Fé obtusa

“Não lhe bastam as consolações divinas, e as nossas palavras amáveis?” (Jó 15.11)

Esta pergunta é feita por Elifaz, que voltou a falar, perdendo uma excelente oportunidade de ficar calado – as vezes acontece conosco também. A partir de sua perspectiva de um mundo controlado, governado estritamente pela lei da semeadura e colheita, ele já havia diagnosticado toda a situação. Jó era culpado de algum pecado e precisa confessar. Feito isso, Deus se acalmaria e em lugar de ferir, como estava fazendo, o abençoaria. Se na geometria, um ângulo é obtuso porque é mais aberto que 90o, a obtusidade de uma pessoa está em sua visão estrita, fechada, irrealista. As vezes a religiosidade promove em nós um tipo de obtusidade para a vida. Simplesmente vemos a vida de uma maneira singularmente equivocada, mas que nos parece perfeitamente correta (e sagrada). Afinal, estamos colocando Deus no centro! É o que pensamos.

Mas, o que está no centro são as “leis espirituais irrefutáveis” sobre as quais há muito paramos de refletir. O que está no centro é uma certa visão da vida, de Deus e do outro, que recebemos em algum momento e se apoderou de nós, ao ponto de ignorarmos suas contradições. Em nome delas, achamos que honramos a Deus embora desconsideremos pessoas, que Cristo nos ensinou que valerem mais que o mundo inteiro. É uma obtusidade que não nos deixa perceber o lugar da vida em nossa fé, pois é uma fé que se desloca da vida, em lugar de enfrenta-la e ser aperfeiçoado. Elifaz não consegue imaginar um Deus que não se deixa “acionar” pela fé. Mas Jó está dizendo: “isso não é assim! Não é um pecado meu que justifica tudo isso e eu não sei o que é. O que sei é que tenho clamado por Deus, mas Ele está calado e isso está me matando!”

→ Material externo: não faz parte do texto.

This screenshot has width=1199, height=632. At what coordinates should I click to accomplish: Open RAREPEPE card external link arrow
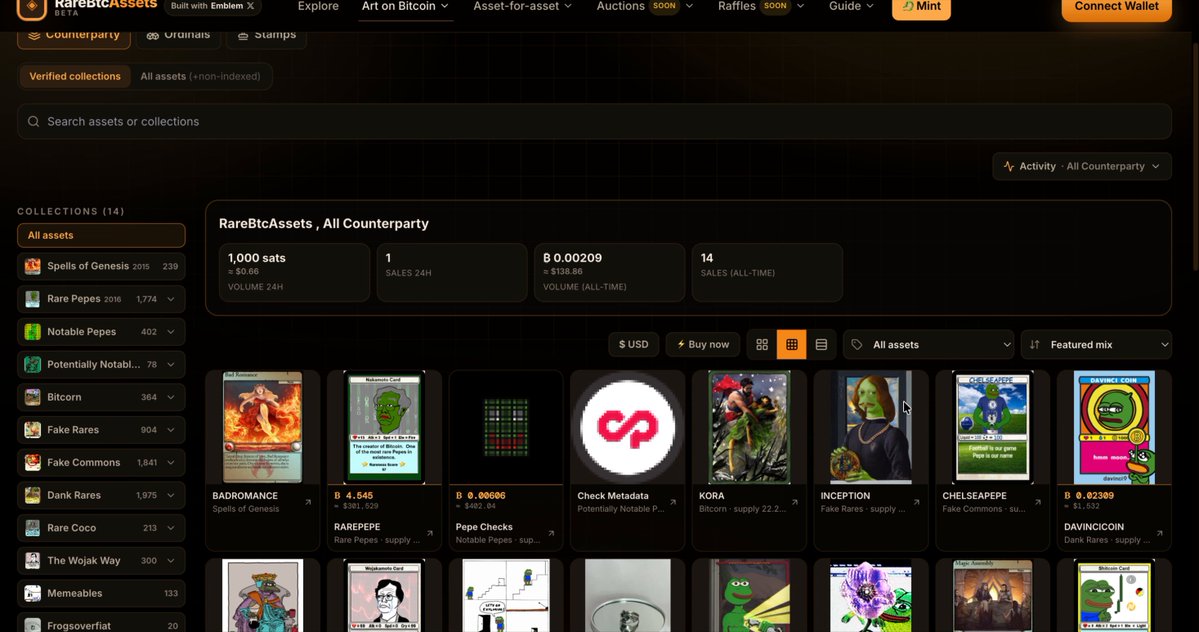click(430, 533)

O deus de Elifaz é manipulável e segue regras que garantem benefícios e alimentam certezas. O Deus com quem Jó está lidando é livre e toma decisões que desagradam. Jó quer saber o que Ele tem em mente, mas Deus não quer dizer nada. Elifaz, mais preocupado em dizer coisas certas, em ter respostas, ignora a alma de Jó. É incapaz de colocar-se ao lado do amigo e acaba colocando-se contra. Elifaz abstrai-se da vida e pensa que isso é agir pela fé. É essa mesma lógica que o faz pensar que está sendo amável, quando não está. Jó está lidando com a vida, exatamente como ela é e não como gostaria que fosse. Há momentos em que crer não é abstrair-se, mas apropriar-se! O caminho de Jó não é confortável como as certezas de Elifaz, mas é o caminho de quem vive com fé e não de quem foge da vida, pela fé.